§ Data for the task:
※ ※ ※

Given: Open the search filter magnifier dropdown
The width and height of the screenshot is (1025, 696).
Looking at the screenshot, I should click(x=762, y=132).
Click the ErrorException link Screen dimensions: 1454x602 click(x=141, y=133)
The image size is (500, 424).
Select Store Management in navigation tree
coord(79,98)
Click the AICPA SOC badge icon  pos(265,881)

※ ※ ※

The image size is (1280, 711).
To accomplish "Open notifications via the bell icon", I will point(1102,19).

※ ※ ※

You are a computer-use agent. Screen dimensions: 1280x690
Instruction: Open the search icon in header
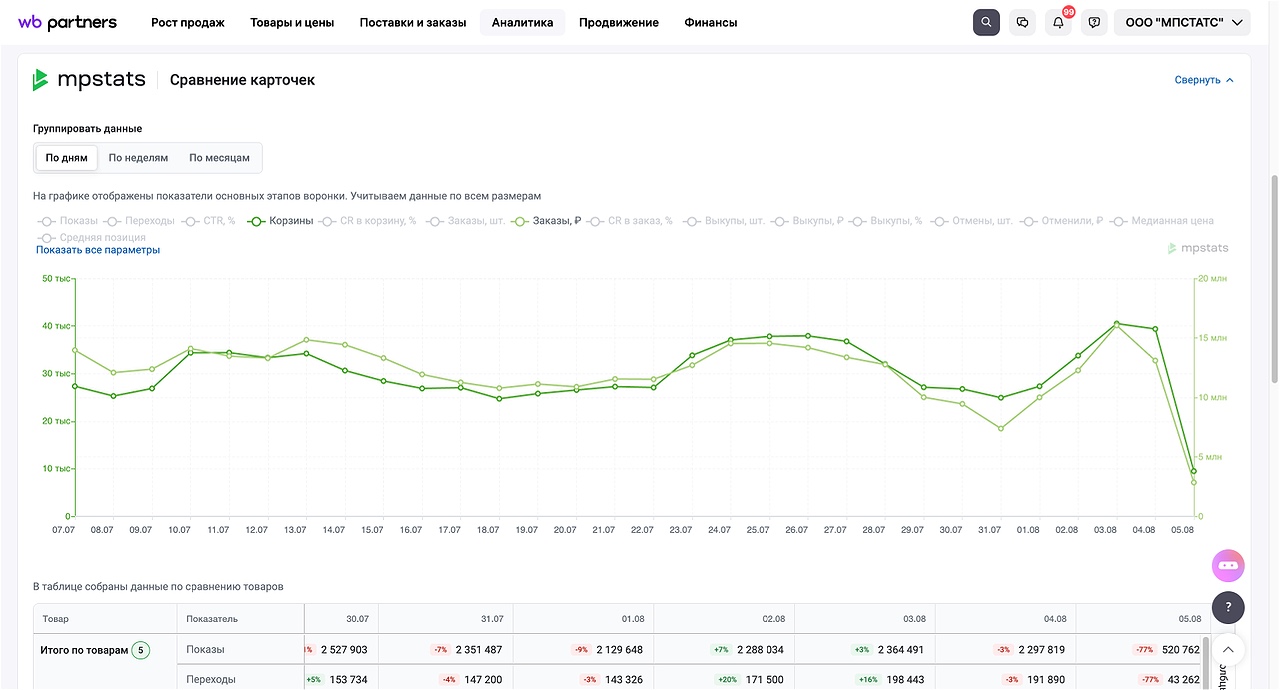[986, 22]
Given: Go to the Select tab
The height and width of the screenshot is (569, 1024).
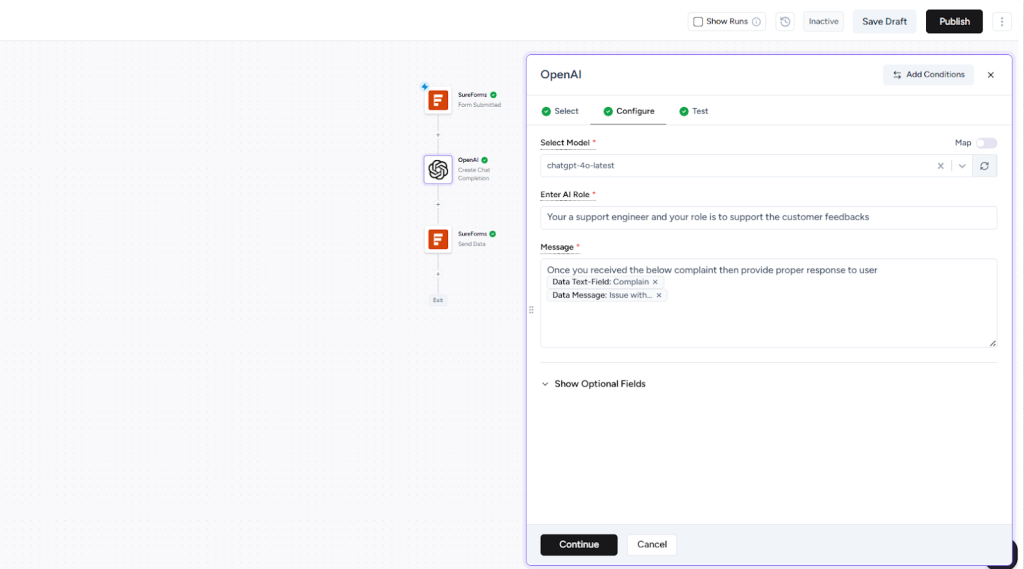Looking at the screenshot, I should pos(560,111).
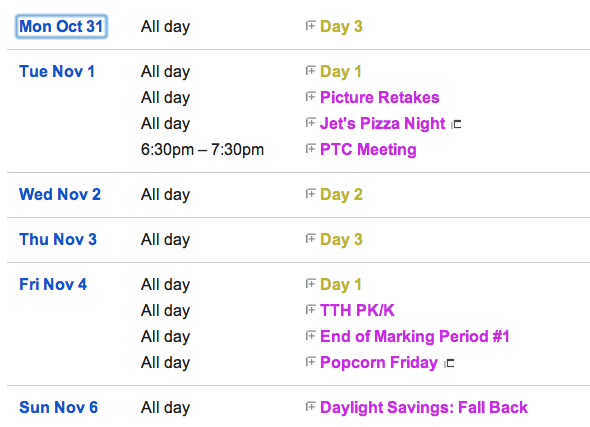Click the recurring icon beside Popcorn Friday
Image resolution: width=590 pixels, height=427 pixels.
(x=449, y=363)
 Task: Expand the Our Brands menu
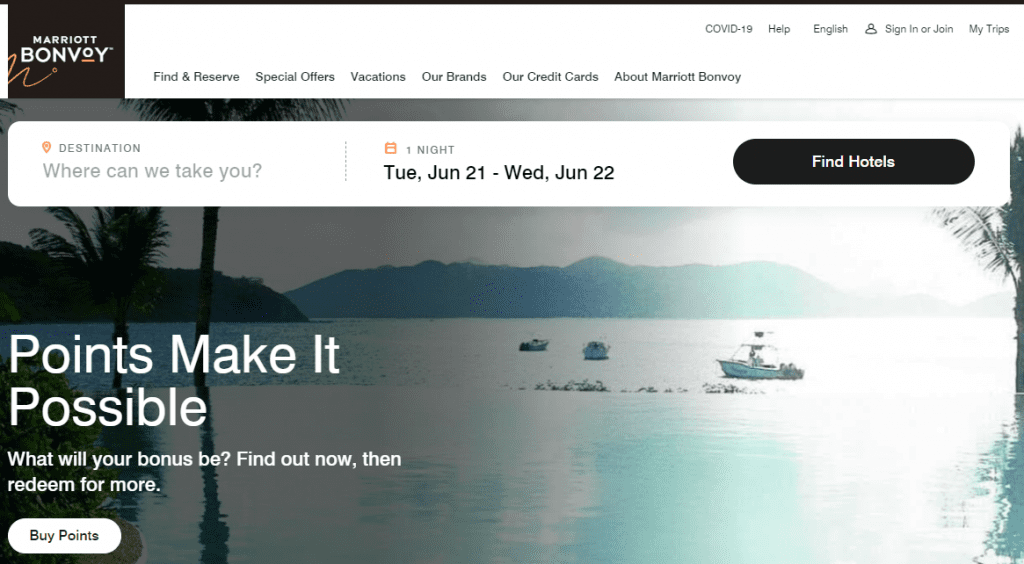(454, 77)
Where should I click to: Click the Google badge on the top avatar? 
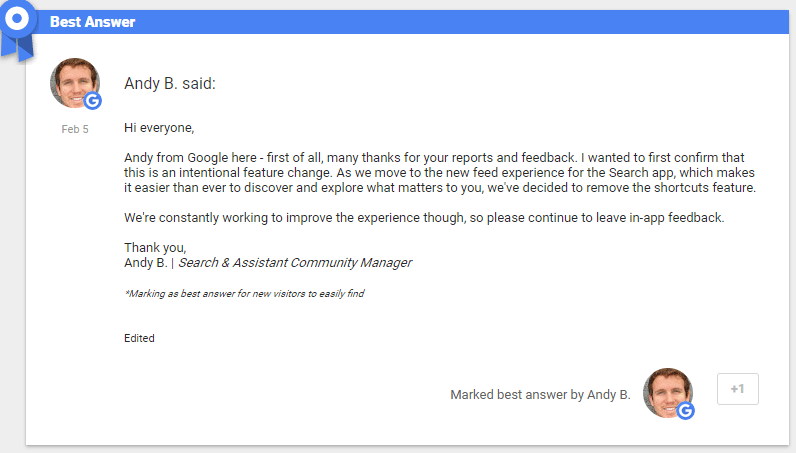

※ ※ ※

§ What you are asked to do:
In how many lines of the records does the word "size" appear? Give the number alone.

§ Task answer:
2